## Document source:
= = = =

Croyez-moi avec bien juste confiance et une très sincère affection Monsieur, votre très simple serviteur.

Du Plessis de Grenédan » [5].

Tout est dans l’écriture. Attribuer à Sade la récupération de cette inspirante succession bretonne est plaisant. Lettre d’un père précautionneux, des « petits-cousins obscurs », une comtesse de Lagny en « comtesse de Kerneuil », ces protagonistes bien réels, furent-ils pour Sade, une source d’imagination pour donner vie à ses personnages romanesques ?

Avouons que les circonstances s’y prêtent. Cette succession des seigneurs de La Riaye, par cette missive envoyée de Grenédan à Paris en diligence, rapproche, si l’on retient cette hypothèse, l’homme de lettres et philosophe de l’anecdote Brignacoise.

Il est facile de faire parler les morts et de se donner à des raccourcis. Cependant, une chose est sûre, une ascendance du « divin marquis » est en Bretagne. Sade a cinq ans quand son grand-père décède dans la campagne finistérienne à l’hiver 1745. Le thème de la succession est particulièrement développé dans son œuvre. Léonore peut être considérée comme la représentative de ses interrogations sur l’avenir et le destin. L’homme peut-il considérer sa trajectoire ? La thèse de Sade est de se défaire de toute filiation pour choisir son identité… Quittons les chemins creux de Bretagne.

Le 15 février 1789, le marquis n’est pas à Brignac pour assister aux noces des Béchenec avec les Plessis de Grenédan et pour cause, il loge à la Bastille. Vingt ans plus tôt, il est incarcéré à la suite d’une affaire, celle de Lyon. Il a recruté comme domestiques cinq « très jeunes » filles et une jeune secrétaire ainsi que « trois autres filles d’âge et d’état à ne point être redemandées par leurs parents » auxquelles s’ajoute l’ancienne domesticité. Mais bientôt, les parents déposent une plainte « pour enlèvement fait à leur insu et par séduction ». Une procédure criminelle est ouverte à Lyon. Le scandale est encore cette fois étouffé par la famille, mais l’affaire des fillettes nous est connue par les lettres conservées par son avocat Gaufridy publiées en 1929 par Paul Bourdin. Encore mieux, le père d’une jeune servante, rebaptisée Justine par son maître, vient réclamer sa fille et d’un coup de fusil tire sur lui. « Il a dit qu’il lui avait été dit qu’il pouvait me tuer en toute assurance et qu’il ne lui arriverait rien », s’indigne Sade à son avocat.

= = = =

## Liste des lignes:
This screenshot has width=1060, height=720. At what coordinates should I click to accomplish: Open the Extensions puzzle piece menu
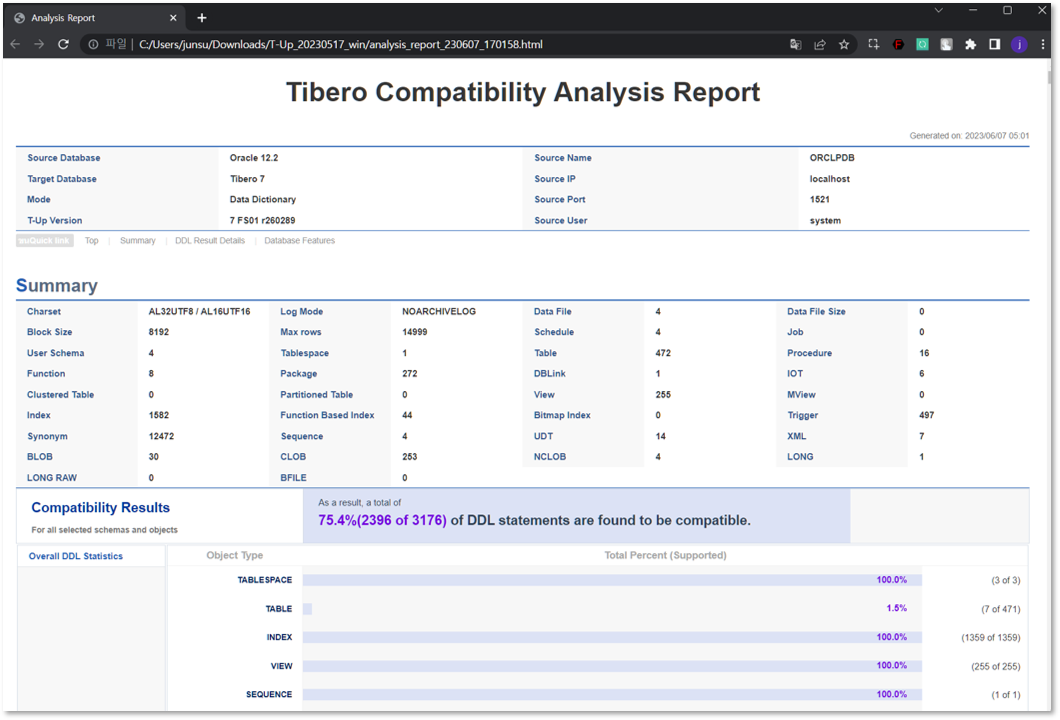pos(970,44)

= = = =

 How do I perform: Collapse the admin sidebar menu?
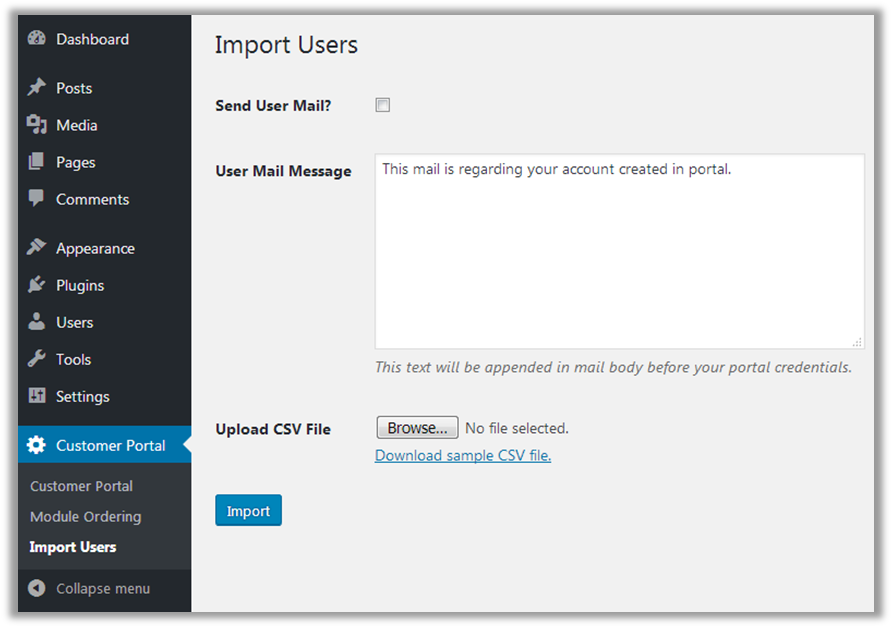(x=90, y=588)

= = = =

## Objectifs:
[A] Recopiez à l'identique le passage du texte sur Sade et la succession bretonne, en commençant par « Du Plessis de » et en poursuivant jusqu'à « de l’anecdote Brignacoise. ».
[B] Rédigez la suite du texte sur Sade et la succession bretonne, à partir de sa dernière phrase.

## Les réponses:
[A]
Du Plessis de Grenédan » [5].

Tout est dans l’écriture. Attribuer à Sade la récupération de cette inspirante succession bretonne est plaisant. Lettre d’un père précautionneux, des « petits-cousins obscurs », une comtesse de Lagny en « comtesse de Kerneuil », ces protagonistes bien réels, furent-ils pour Sade, une source d’imagination pour donner vie à ses personnages romanesques ?

Avouons que les circonstances s’y prêtent. Cette succession des seigneurs de La Riaye, par cette missive envoyée de Grenédan à Paris en diligence, rapproche, si l’on retient cette hypothèse, l’homme de lettres et philosophe de l’anecdote Brignacoise.

[B]
Comment ne pas faire le parallèle entre ce passé et la personnalité de Joseph de Boulainvilliers, cousin lui aussi des Grenédan, qui inspirera Victor Hugo dans son roman historique « Quatrevingt-treize » paru en 1874. Celui qui sera l’un des premiers chefs chouans dans la région de Mauron en 1793 s’attirera, pour les avoir cherchées, les foudres des pères protecteurs d’adolescentes déjà mignonnes.

L’étude de l’œuvre de Sade aide à mieux comprendre les mœurs de l’époque. En l’occurrence, Sade « explore un romanesque du désir… Une vision de caste qui, par son caractère extrême, est le versant cruellement triomphant et exclusivement jouisseur d’une division du monde selon le principe du tout ou rien. L’absolu de jouissance revendiqué par le libertin implique le néant réservé au sort commun » [6].

L’œuvre érotique de Sade repose sur l’expression d’un athéisme anticlérical virulent dont il puise l’inspiration dans la relation entre la société de l’époque et des hommes d’Église pervertis. Avait-il eu connaissance des abbés prieurs de Brignac ? Tout au moins de de Laur ?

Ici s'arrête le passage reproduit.